Some much-needed spring cleaning came to City Island through the efforts of a group of volunteers.
They removed debris left by storms from the waterfront at Pelham Cemetery, including pieces of sunken boats, in a community-driven cleanup on Saturday, April 15.
The group gathered to spruce up the cemetery just in time for Easter and during the Passover holidays, said event organizers.
One of the organizers, Izzi DeRosa, who helped coordinate the grassroots effort along with her husband Michael, said that she noticed clutter at the cemetery’s waterfront along Long Island Sound.
“I just thought it needed to be cleaned up,” she said, adding that while the grounds of the cemetery are kept immaculate, debris from severe weather events was deposited along the whole shoreline.
She and her husband posted their cleanup plans on the City Island Civic Association’s Facebook page, calling for volunteers.
Greg Clancy, Pelham Cemetery Association’s president, said that a group of about 25 volunteers took part, including a contingent from the Leonard Hawkins American Legion Post #156’s Sons of the American Legion and Ladies Auxiliary.
“It only took a little bit of organizing to get City Islanders going,” said DeRosa, adding that volunteers from off the island helped as well.
Some good Samaritans who could not attend but who were aware of the event donated garbage bags, and City Island’s IGA supermarket donated water, said DeRosa.
The NYC Department of Sanitation sent over a truck to pick up the refuse, so it didn’t remain in front of the cemetery’s fence, she said.
The cleanup was important for the maintenance of the relatively small cemetery, which is prone to fall and winter storms.
“We have a seawall down at the edge of property where it meets the beach, and all kinds of stuff washes ashore,” said Clancy.

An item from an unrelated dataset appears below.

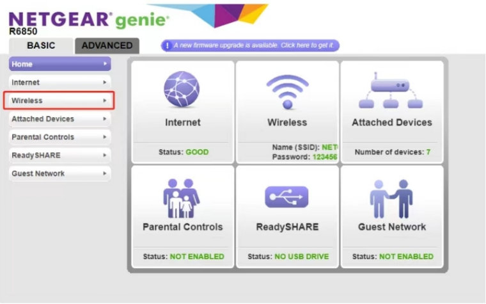The height and width of the screenshot is (304, 486).
Task: Click the Internet globe icon
Action: point(182,90)
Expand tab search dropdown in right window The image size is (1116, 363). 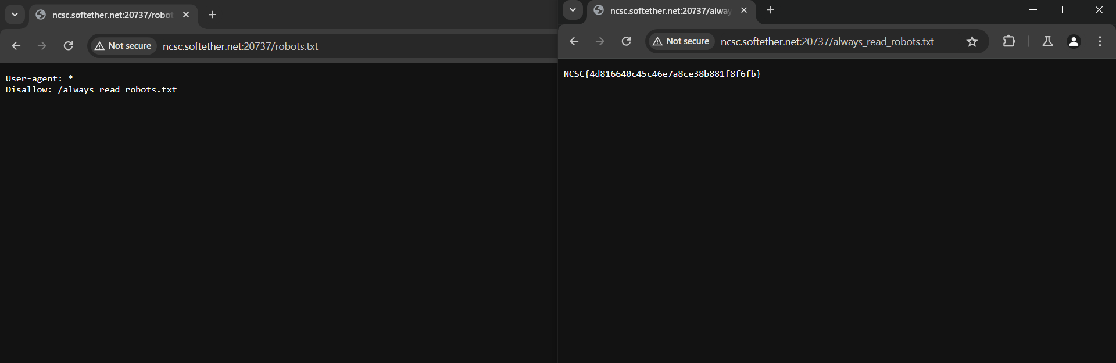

Parts of sunken boats, marine engines, large pieces of timber that had been dislodged from waterfront docks, and other debris was among what was removed, he said,
DeRosa said that there was also a lot of plastic hauled out, both maritime and non-maritime related.
“You think of local cleanup and you think of beer cans…but there were big pieces of boats,” said Clancy, who added what was removed was not typical household trash.
It is difficult for people who are not familiar with the waterfront storms to picture it, but the amount of debris that sometimes washes up can be incredible, said Clancy.
For Clancy, whose parents and grandparents are buried in Pelham Cemetery, the cleanup was an indication of the kind of respect he believes it is important to show cemeteries.
It also was extremely helpful for the cemetery, which is governed by a volunteer board of directors, because some of what was hauled away was visible from the gravesites, he said.
Clancy, who is active with several local civic groups, including the Hawkins Post, said volunteerism makes communities and our nation a better place.